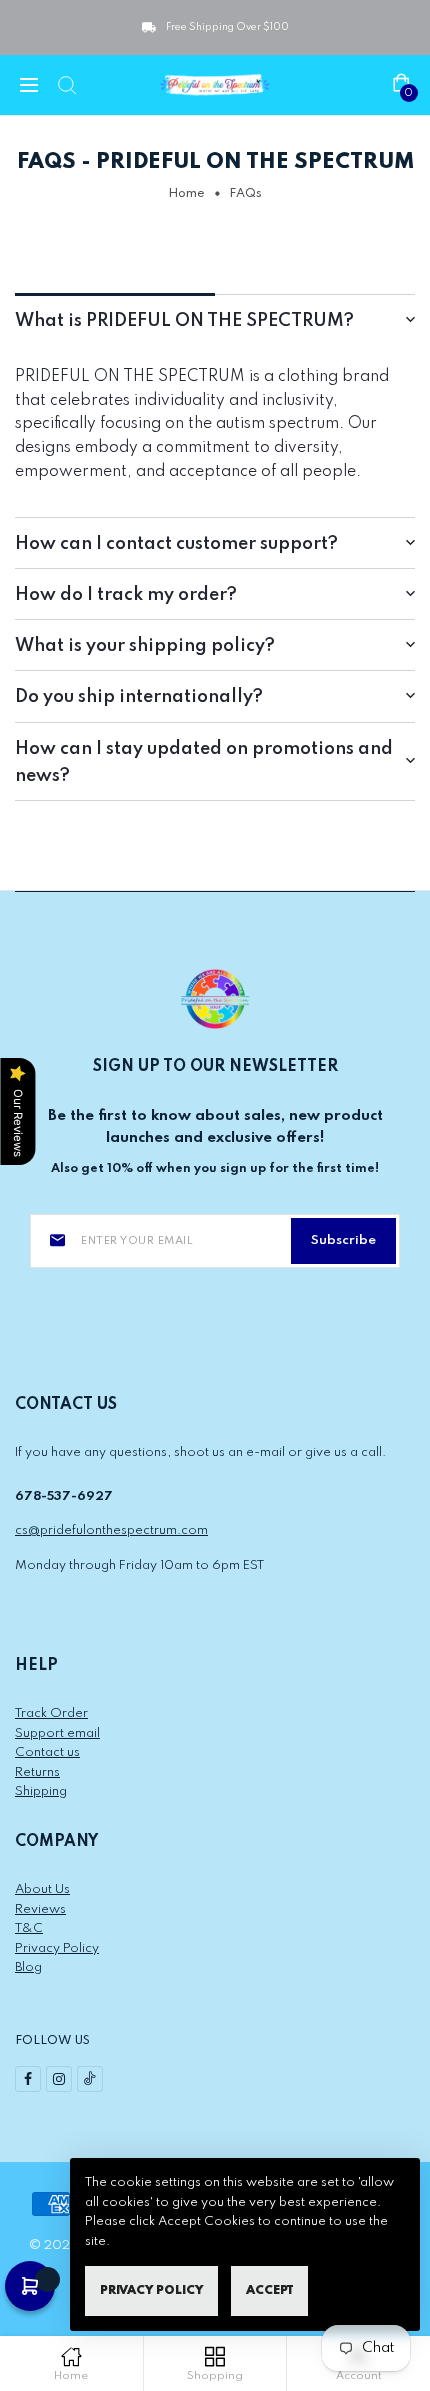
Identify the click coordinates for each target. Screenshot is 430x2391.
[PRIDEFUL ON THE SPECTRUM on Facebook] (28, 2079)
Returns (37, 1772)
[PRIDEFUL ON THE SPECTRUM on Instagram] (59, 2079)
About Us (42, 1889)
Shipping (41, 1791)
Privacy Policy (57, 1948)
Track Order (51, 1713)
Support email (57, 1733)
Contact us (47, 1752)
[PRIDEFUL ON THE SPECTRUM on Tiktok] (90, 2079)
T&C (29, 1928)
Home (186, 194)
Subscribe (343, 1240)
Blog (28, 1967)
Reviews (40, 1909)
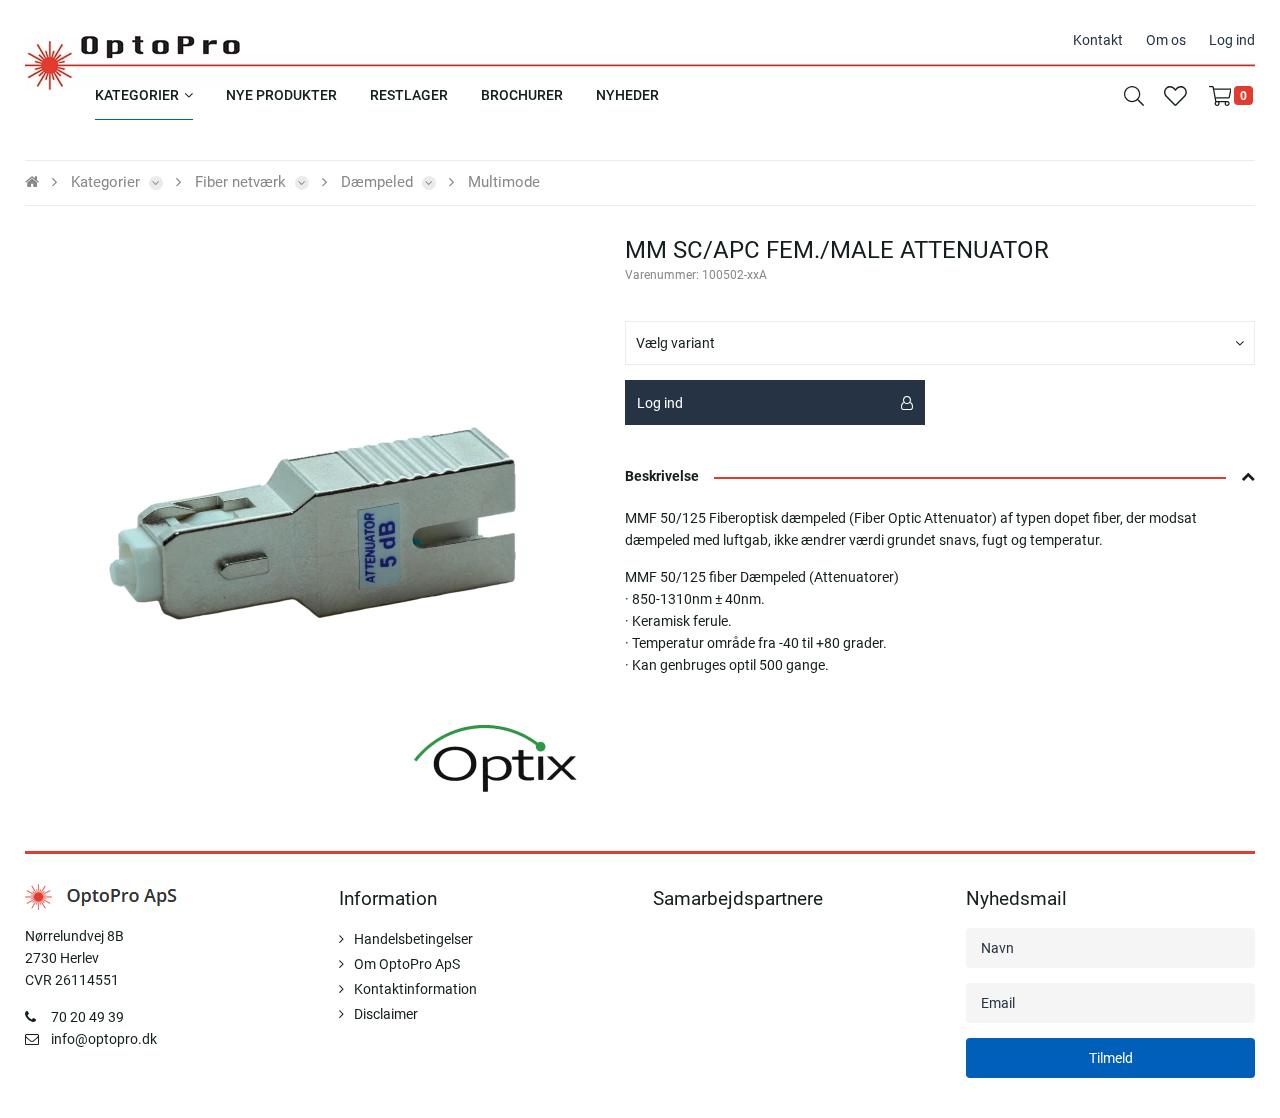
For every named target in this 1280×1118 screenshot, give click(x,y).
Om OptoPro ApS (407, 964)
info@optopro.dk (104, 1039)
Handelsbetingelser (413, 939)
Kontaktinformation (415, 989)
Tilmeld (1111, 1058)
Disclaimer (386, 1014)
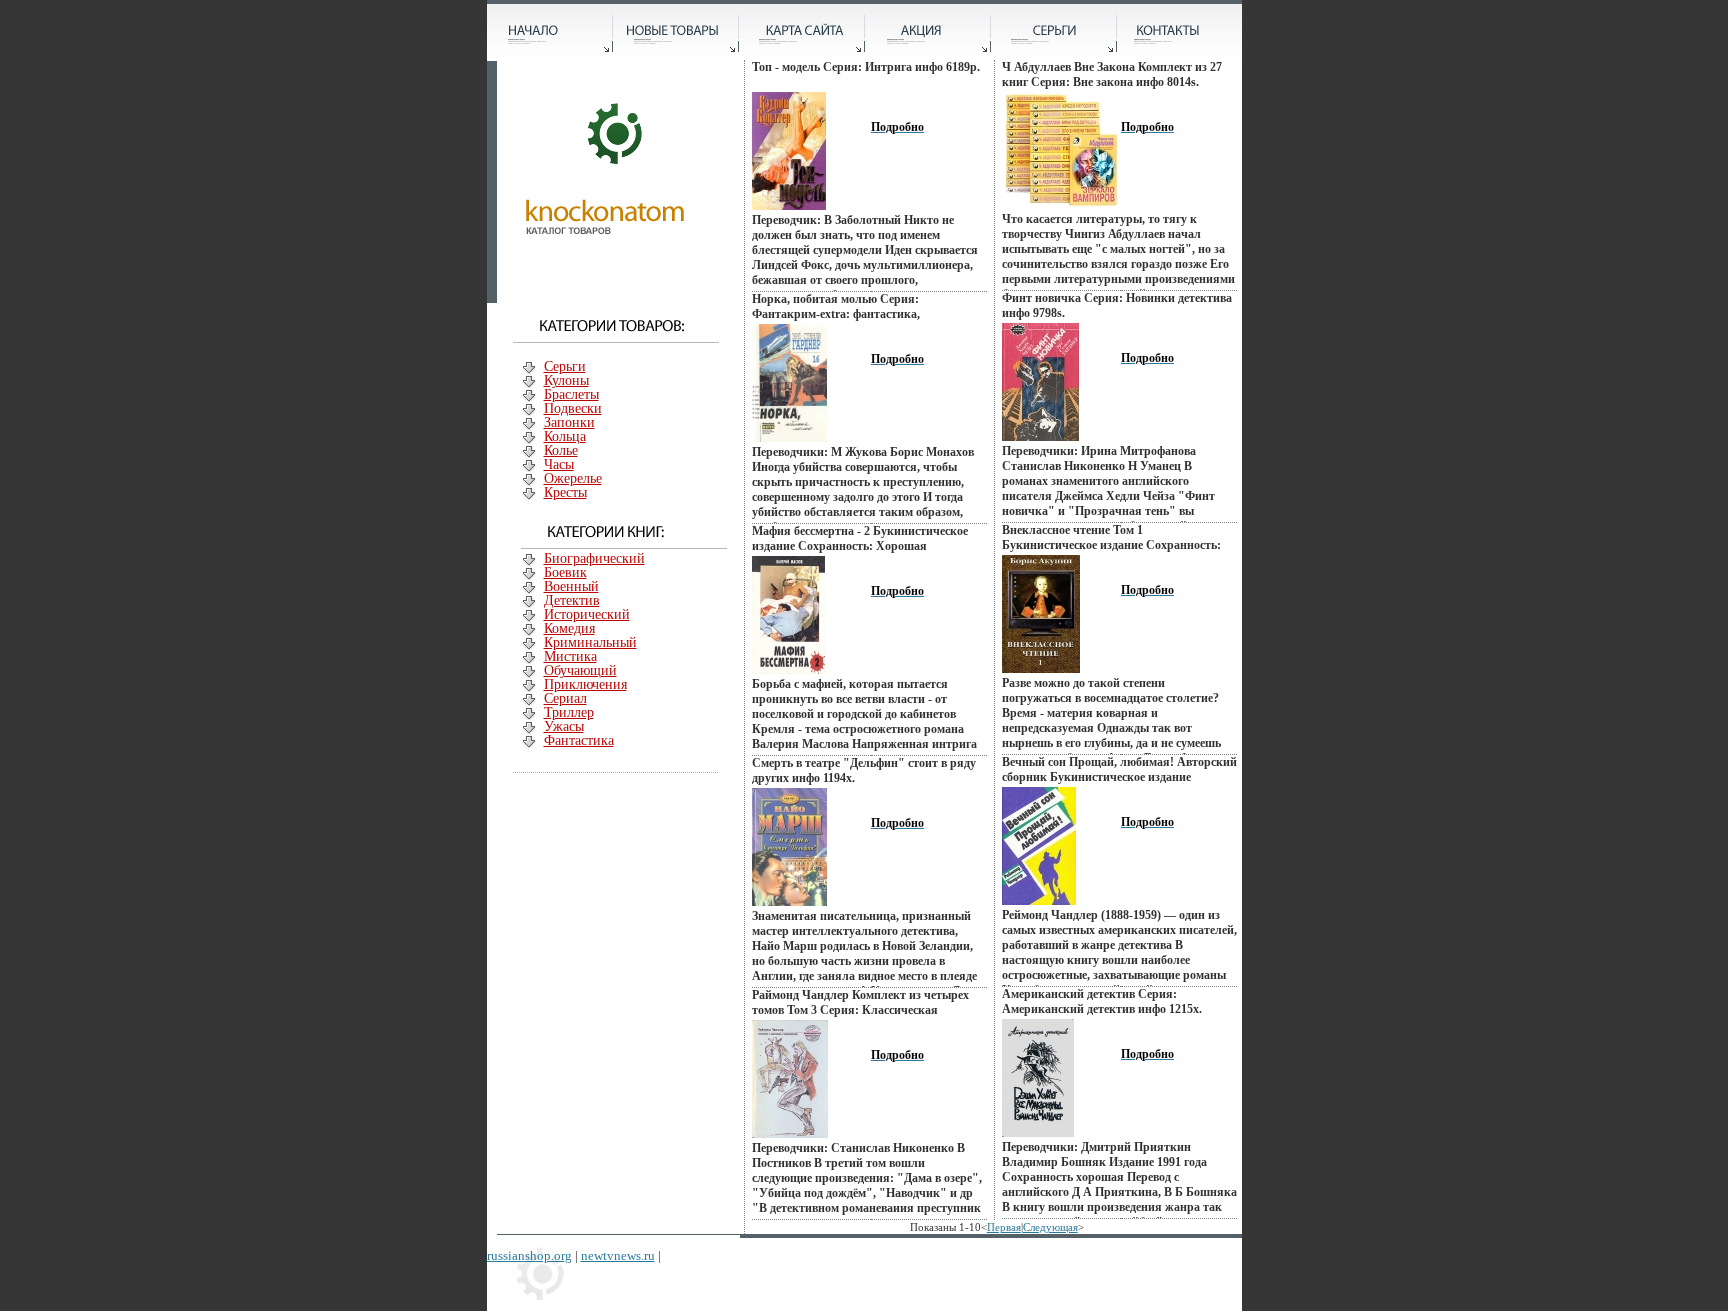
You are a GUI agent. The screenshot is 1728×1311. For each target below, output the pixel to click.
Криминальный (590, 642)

- Task goal: Given the listing, work out the number of lines in which the word "each" is found, and supply only that number.

- Task answer: 2